Performance and the Entity Framework

Perry Marchant

4.86/5 (55 votes)

12 Aug 2009CPOL10 min read

207.2K

An article describing the best practices for Entity Framework performance

Introduction

If you are using the Entity Framework (EF), then you need to understand the best practices for improving its performance, or you will suffer the consequences!

Background

My team has spent almost 2 years with the first version of the Entity Framework in an enterprise application (including the beta). Our application has a Service Oriented Architecture (SOA) that uses the .NET 3.5 Framework SP1, SQL Server 2008 and IIS 7.0 on Windows Server 2008. During development we ran into significant issues with performance which we overcame by finding and following several best practices. The intent of this article is to explain these best practices. This article assumes that you are familiar with what the EF is and how to use it. If you need more of an introductory overview, check out the Introduction to the Entity Framework article.

Best Practices

Our application has a database with 400+ tables, some of which are very inter-connected. All of our Entity Framework calls are contained in our web service projects. Many of our EF calls took 8.5 seconds to complete on first time calls. By making certain changes (see the chart below) to our web service projects, we were able to improve these calls to 3 seconds. Second EF calls became almost instant. The chart below gives an indication of the overall performance impact with respect to the EF and the level of refactoring it took us to implement the change.

Best Practice	Impact	Required Refactoring
Pre-generated Your View	Major	Minor
Use Small EDMX Files	Minor	Moderate
Create Smart Connection Strings	Minor	Minor
Disable Change Tracking	Minor	Minor
Use Compiled Queries	Moderate	Moderate
Be Careful With Includes	Moderate	Major

The following sections in this article will explain these best practices in more detail- so read on!

Pre-generated Your View

The most expensive operation (it takes over 50% of the initial query) is View Generation. A big part of creating an abstracted view of the database is providing the actual view for queries and updates in the store’s native language. During View Generation, the store views are created. Fortunately we can eliminate the expense of building the in-memory view by running the EDM generator (EdmGen.exe) command line tool with the view generation command parameter /mode:ViewGeneration (see below).

Running this tool will create a code file (either .cs or .vb) with a pre-generated view that can be included and compiled in your project. Having the view pre-generated reduces the startup time considerably. The first time the EF ObjectContext is created the view must be generated, so pre-generating the view and deploying it with your application is important. The disadvantage of doing this is that you must keep the generated views synchronized with any changes you make to the data model.

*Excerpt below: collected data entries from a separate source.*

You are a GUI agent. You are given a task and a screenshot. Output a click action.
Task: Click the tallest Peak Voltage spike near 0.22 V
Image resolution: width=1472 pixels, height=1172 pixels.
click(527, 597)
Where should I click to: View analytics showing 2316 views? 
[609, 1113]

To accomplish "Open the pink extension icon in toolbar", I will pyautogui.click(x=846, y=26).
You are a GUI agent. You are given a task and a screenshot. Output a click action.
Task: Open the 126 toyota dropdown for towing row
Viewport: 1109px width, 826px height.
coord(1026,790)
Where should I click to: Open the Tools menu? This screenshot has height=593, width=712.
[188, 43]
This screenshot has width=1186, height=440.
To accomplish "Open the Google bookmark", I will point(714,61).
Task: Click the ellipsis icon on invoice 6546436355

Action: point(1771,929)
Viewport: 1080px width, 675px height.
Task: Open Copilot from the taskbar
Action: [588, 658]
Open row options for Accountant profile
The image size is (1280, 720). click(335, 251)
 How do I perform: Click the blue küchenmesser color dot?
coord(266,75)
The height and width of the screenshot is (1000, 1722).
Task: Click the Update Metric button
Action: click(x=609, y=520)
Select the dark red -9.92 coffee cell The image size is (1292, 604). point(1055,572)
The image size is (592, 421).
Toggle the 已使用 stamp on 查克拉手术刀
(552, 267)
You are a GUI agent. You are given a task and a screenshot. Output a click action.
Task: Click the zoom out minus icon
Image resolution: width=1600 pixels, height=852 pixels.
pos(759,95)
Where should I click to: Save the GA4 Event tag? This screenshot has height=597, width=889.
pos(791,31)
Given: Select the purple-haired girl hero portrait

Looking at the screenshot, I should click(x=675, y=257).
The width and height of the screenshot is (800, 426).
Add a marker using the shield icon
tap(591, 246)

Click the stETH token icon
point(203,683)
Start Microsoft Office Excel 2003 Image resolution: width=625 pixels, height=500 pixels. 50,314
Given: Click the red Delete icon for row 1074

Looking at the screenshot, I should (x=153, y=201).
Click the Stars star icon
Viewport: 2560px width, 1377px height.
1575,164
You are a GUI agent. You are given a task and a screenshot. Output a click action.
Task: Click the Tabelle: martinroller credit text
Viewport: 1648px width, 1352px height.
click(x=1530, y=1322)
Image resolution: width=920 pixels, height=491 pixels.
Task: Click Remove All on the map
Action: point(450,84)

"%windir%\Microsoft.NET\Framework\v3.5\EdmGen.exe" 
    /mode:ViewGeneration 
    /language:CSharp 
    /nologo 
    "/inssdl:MyEntityModel.ssdl" 
    "/incsdl:MyEntityModel.csdl" 
    "/inmsl:MyEntityModel.msl" 
    "/outviews:MyEntityModel.Views.cs"

The EdmGen.exe tool is installed in the .NET Framework directory. In many cases, this is located in C:\windows\Microsoft.NET\Framework\v3.5. For 64-bit systems, this is located in C:\windows\Microsoft.NET\Framework64\v3.5. You can also access the EdmGen.exe tool from the Visual Studio command prompt (Click Start, point to All Programs, point to Microsoft Visual Studio 2008, point to Visual Studio Tools, and then click Visual Studio 2008 Command Prompt). In order to get the input .ssdl, .csdl and .msl files, you need to use Visual Studio to do the following:

Open the project that contains your Entity Framework project.
Open the EDMX file in the designer.
Click the background of the model to open the model's Properties window.
Change the Metadata Artifact Processing property to: Copy to Output Directory.
Save the project- this will create the .ssdl, .csdl, and .msl files.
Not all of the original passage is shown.